Efforts to remove the ubiquitous rubble now dominate the city of 1.1 million people.
Workers who arrived from all over Türkiye spray water on debris, and rubble-laden trucks trundle along the road waiting to dump the waste into a landfill outside the city.
Columns of dust emerge from the clean-up cover the horizon, carried by the wind and generating grey clouds seen from kilometers away.
"Some 200 to 250 tons of debris is removed here daily, we are irrigating so that it will not disturb the environment and not generate dust," said Eren Genc, of the Forestry Directorate in the eastern Sivas province.
Operators sometimes come across precious objects while working to remove the rubble.
Levent Topal, from the waterworks authority in the Black Sea region, said his team spotted a safe deposit box in the rubble full of dollars, euros, gold and documents. "We never touch them, we deliver them to the police who find the owner," he said.
A 54-year-old man took a big risk and climbed to the seventh floor of his building to retrieve items – despite the danger and more than 11,000 aftershocks that followed the earthquake.
"I know it's risky," admitted Veli Akgoz as he loaded a door and curtain rods onto the roof of his car.
His entire family of 13 people, who used to live in five different flats, will now squeeze into a village house.
Officials say nearly 2 million people, left homeless by the quake, are now housed in tents, container homes, guesthouses or dormitories in and beyond the region.
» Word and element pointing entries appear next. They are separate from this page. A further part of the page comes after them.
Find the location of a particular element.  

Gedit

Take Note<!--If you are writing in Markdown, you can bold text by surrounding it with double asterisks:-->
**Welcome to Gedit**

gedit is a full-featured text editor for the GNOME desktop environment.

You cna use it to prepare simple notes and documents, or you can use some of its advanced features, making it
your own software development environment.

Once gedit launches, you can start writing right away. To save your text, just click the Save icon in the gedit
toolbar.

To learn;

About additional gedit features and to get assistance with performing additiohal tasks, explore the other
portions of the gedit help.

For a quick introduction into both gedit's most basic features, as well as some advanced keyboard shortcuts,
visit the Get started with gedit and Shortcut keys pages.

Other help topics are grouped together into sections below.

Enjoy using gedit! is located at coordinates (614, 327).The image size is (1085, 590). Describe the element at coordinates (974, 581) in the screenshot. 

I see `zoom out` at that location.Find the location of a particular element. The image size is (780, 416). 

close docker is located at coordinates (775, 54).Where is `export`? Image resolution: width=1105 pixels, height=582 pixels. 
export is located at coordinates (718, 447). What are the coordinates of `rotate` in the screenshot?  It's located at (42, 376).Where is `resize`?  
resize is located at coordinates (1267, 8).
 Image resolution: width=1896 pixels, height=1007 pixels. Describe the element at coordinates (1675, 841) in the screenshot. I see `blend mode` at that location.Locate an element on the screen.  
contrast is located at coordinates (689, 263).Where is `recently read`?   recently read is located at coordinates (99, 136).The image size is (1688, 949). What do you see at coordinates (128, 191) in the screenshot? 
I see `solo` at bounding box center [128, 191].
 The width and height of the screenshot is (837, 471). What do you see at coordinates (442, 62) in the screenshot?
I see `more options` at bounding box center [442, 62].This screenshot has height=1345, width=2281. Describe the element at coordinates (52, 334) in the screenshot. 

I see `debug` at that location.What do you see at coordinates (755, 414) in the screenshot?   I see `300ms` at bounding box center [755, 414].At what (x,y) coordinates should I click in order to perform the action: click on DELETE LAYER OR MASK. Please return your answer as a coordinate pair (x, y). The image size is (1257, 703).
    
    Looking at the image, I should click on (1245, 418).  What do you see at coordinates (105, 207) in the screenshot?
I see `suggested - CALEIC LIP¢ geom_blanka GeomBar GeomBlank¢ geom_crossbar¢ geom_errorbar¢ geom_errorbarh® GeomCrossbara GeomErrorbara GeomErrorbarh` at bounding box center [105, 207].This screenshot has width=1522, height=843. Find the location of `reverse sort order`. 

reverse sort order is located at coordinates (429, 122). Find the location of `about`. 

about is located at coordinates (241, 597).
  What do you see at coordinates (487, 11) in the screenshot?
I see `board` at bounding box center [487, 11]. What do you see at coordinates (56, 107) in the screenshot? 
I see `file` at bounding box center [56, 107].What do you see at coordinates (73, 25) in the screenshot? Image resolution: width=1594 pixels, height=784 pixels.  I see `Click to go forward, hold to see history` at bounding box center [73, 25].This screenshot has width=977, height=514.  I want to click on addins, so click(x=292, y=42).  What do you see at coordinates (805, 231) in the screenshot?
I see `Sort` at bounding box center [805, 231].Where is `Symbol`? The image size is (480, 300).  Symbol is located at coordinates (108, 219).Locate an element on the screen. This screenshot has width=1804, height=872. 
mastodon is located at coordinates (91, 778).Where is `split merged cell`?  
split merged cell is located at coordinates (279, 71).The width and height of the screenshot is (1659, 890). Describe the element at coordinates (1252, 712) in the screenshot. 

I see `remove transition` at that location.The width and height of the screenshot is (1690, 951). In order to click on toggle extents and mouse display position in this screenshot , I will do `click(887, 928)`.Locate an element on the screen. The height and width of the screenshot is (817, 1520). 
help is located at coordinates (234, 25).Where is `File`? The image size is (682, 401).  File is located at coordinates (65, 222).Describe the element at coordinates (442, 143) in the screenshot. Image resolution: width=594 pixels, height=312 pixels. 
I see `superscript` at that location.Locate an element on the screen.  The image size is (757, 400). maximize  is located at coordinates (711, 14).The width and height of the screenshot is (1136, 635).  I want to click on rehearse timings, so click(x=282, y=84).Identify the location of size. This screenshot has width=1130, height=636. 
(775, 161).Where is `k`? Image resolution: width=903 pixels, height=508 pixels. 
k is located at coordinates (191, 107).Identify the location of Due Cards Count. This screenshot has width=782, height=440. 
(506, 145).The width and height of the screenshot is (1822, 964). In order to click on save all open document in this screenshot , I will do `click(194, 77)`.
In one part of Kahramanmaraş offering a panoramic view of the city, a dozen tents are housed in the garden of a local authority's two-story offices. Locals cover the ground of the tents with carpets they pulled from a historic mosque whose minaret fell due to the quake.
Turkish officials said 214,000 buildings collapsed following the quake, many of them in Hatay and Kahramanmaraş. Teams of workers are still striving to clear the rubble in the affected provinces.